Test the tool out on the directory `./examples`.

```bash
rdfhash --data ./examples/product_0.ttl
```

### Blank Node Input

```text/turtle
@prefix rdf: <http://www.w3.org/1999/02/22-rdf-syntax-ns#> .
@prefix xsd: <http://www.w3.org/2001/XMLSchema#> .

@prefix c:         <def:class:> .
@prefix currency:  <def:class:currency> .
@prefix p:         <def:property:> .

_:xbox_series_x
    rdf:type c:Product ;
    p:name "Microsoft - Xbox Series X 1TB Console - Black" ;
    p:url <https://www.bestbuy.com/site/microsoft-xbox-series-x-1tb-console-black/6428324.p> ;
    p:available false ;
    p:price [
        rdf:type currency:USDollar ;
        p:amount "499.99"^^xsd:decimal ;
    ] .

_:ps5
    rdf:type c:Product ;
    p:name "Sony - PlayStation 5 Console" ;
    p:url <https://www.bestbuy.com/site/sony-playstation-5-console/6426149.p> ;
    p:available false ;
    p:price [
        rdf:type currency:USDollar ;
        p:amount "499.99"^^xsd:decimal ;
    ] .
```

### `md5` Output

```text/turtle
<md5:e2edf345944d2d2360ca0af3a2e263e5>
    a c:Product ;
    p:available false ;
    p:name "Microsoft - Xbox Series X 1TB Console - Black" ;
    p:price <md5:230919236fbe71a692d10c9a693fdd2b> ;
    p:url <https://www.bestbuy.com/site/microsoft-xbox-series-x-1tb-console-black/6428324.p> .

<md5:64c8f3c04879effcad67df5e62c00245>
    a c:Product ;
    p:available false ;
    p:name "Sony - PlayStation 5 Console" ;
    p:price <md5:230919236fbe71a692d10c9a693fdd2b> ;
    p:url <https://www.bestbuy.com/site/sony-playstation-5-console/6426149.p> .

<md5:230919236fbe71a692d10c9a693fdd2b>
    a currency:USDollar ;
    p:amount 499.99 .
```

- The nested definition for `499.99` USD is referenced 2 times and defined only once.

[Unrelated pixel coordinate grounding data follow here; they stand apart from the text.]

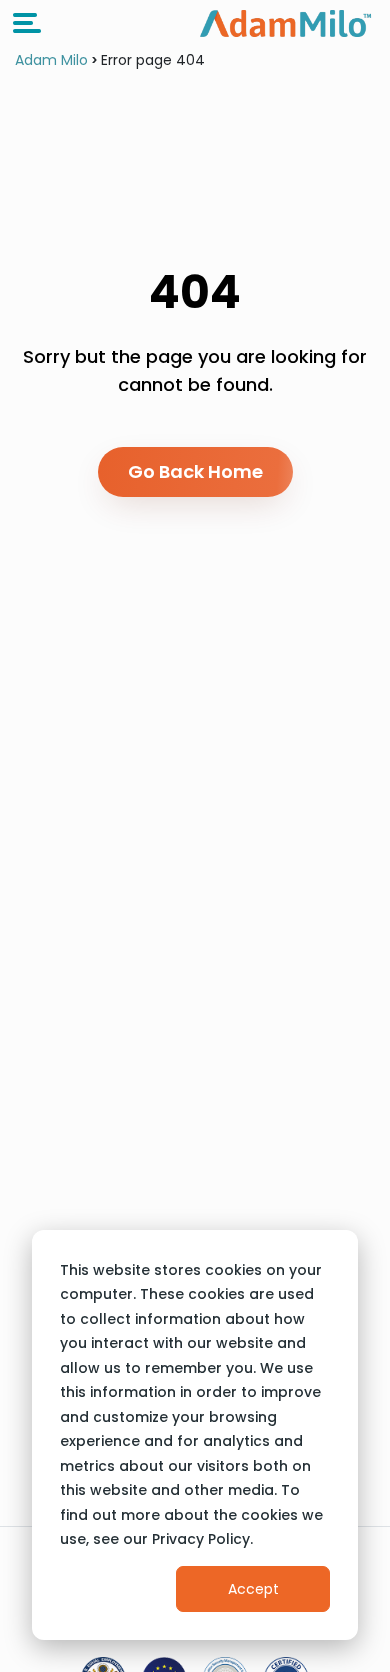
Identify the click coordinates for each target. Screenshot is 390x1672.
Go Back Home (195, 471)
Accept (253, 1589)
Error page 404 (153, 60)
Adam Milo (51, 60)
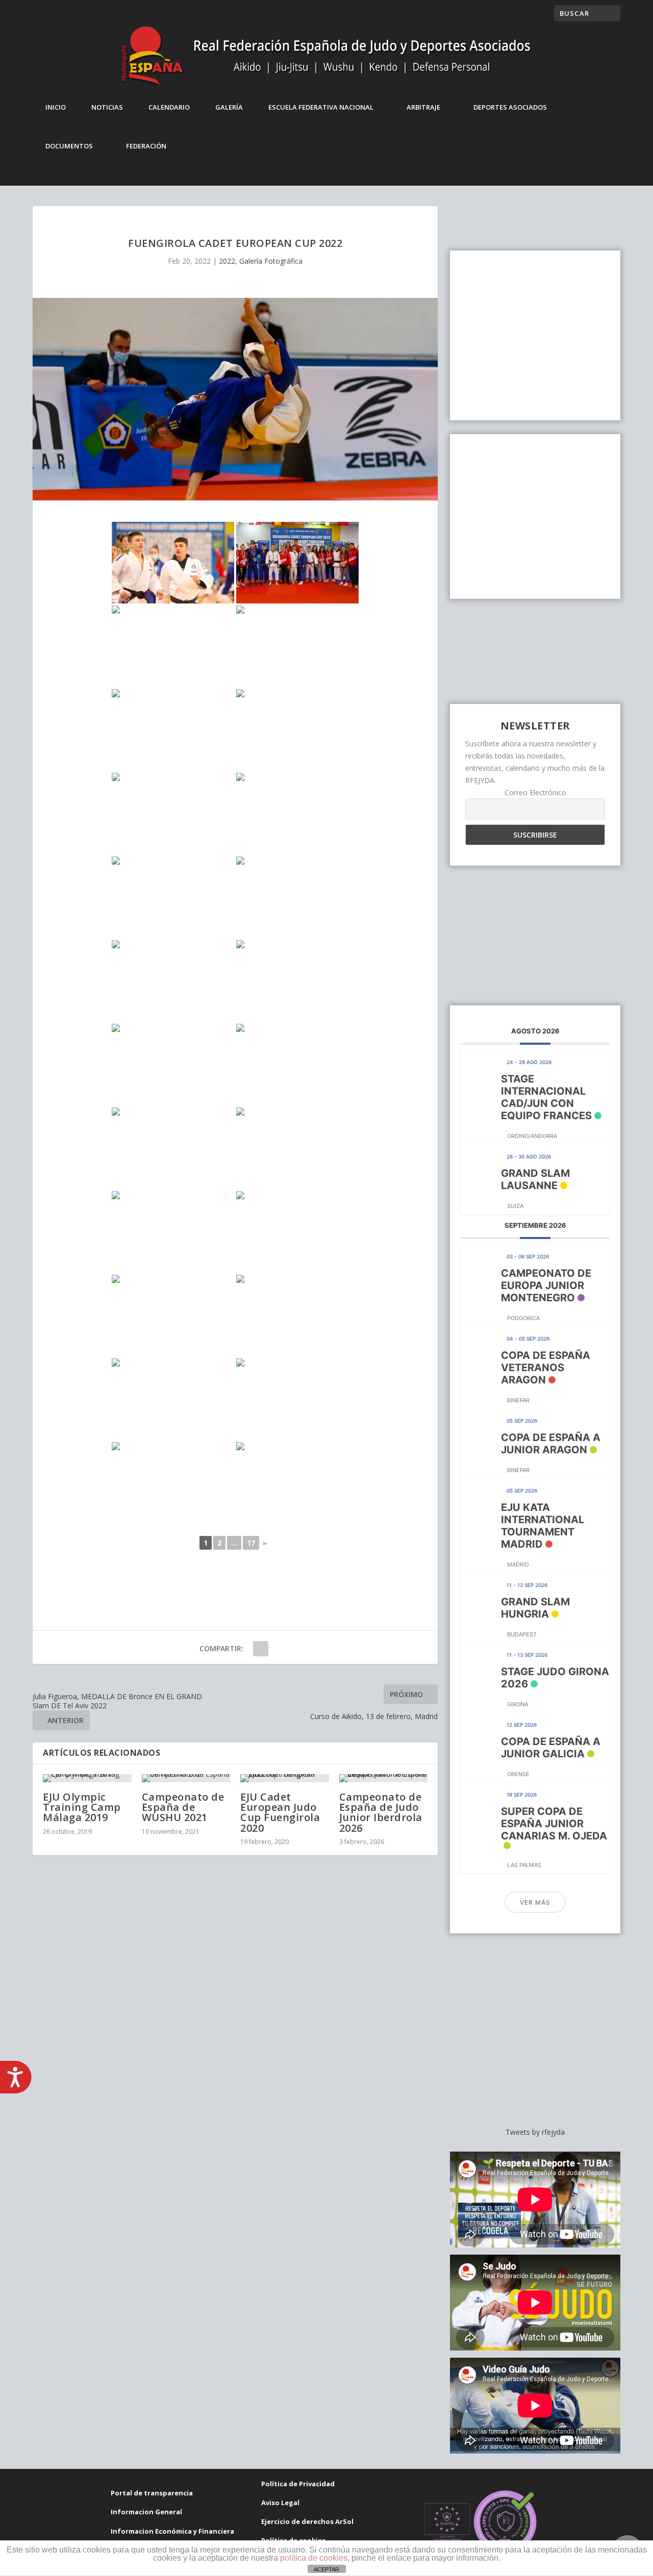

### Simple time-entry data

```text/turtle
@prefix d:  <data:> .

d:TimeEntry__ps5__2020_11_12
    a c:TimeEntry ;
    p:date "2020-11-12"^^xsd:date ;
    p:value <md5:64c8f3c04879effcad67df5e62c00245> .

d:TimeEntry__xbox_series_x__2020_10_12
    a c:TimeEntry ;
    p:date "2020-10-12"^^xsd:date ;
    p:value <md5:e2edf345944d2d2360ca0af3a2e263e5> .

d:TimeEntry__ps5__2022_06_01
    a c:TimeEntry ;
    p:date "2022-06-01"^^xsd:date ;
    p:value <md5:64c8f3c04879effcad67df5e62c00245> .
```

- If a webscraper encounters the exact same definition, output RDF will be identical. Only triples added are references to the existing triples.

---

## Limitations

- Named graphs are currently not supported.
- Cannot update triples on hashed subjects.
  - Updating statements on a hashed subject will result in a hash mismatch.
  - Blank node statement input:

    ```text/turtle
    [ a <def:class:Person> ] .
    ```

  - Hashed subject output:

    ```text/turtle
    <sha1:f0392681a6a701d9672925133bf1207f4be9e412>
        a <def:class:Person> .
    ```

  - Updating statements on hashed subject:

    ```text/turtle
    # Actual sha1 Result: 0c0140462cb569cb700fe5d01bf5efb3185cdb4d

    <sha1:f0392681a6a701d9672925133bf1207f4be9e412>
        a <def:class:Person> ;
        <def:property:age> "24"^^<http://www.w3.org/2001/XMLSchema#integer> .
    ```

    - Mismatch between original hash and actual hash result.
      - Original: `<sha1:f0392681a6a701d9672925133bf1207f4be9e412>`
      - Actual: `<sha1:0c0140462cb569cb700fe5d01bf5efb3185cdb4d>`

- Cannot resolve circular dependencies between selected subjects.

    ```text/turtle
    _:b1 <def:property:connectedTo> _:b2 .
    _:b2 <def:property:connectedTo> _:b1 .
    ```

- Using multiple hashing methods is not recommended.

    ```text/turtle
    _:error_multiple_hash_methods
        <p:0> <md5:64eee8e358fd1b6340385f4588e5536b> ;
        <p:1> <sha1:2408f5f487b26247f9a82a6b9ea76f21b79bb12f> .
    ```

    - Using multiple hashing methods can result in duplicate hashed statements. 
    - Sticking with 1 hashing method allows for the smallest possible graph size.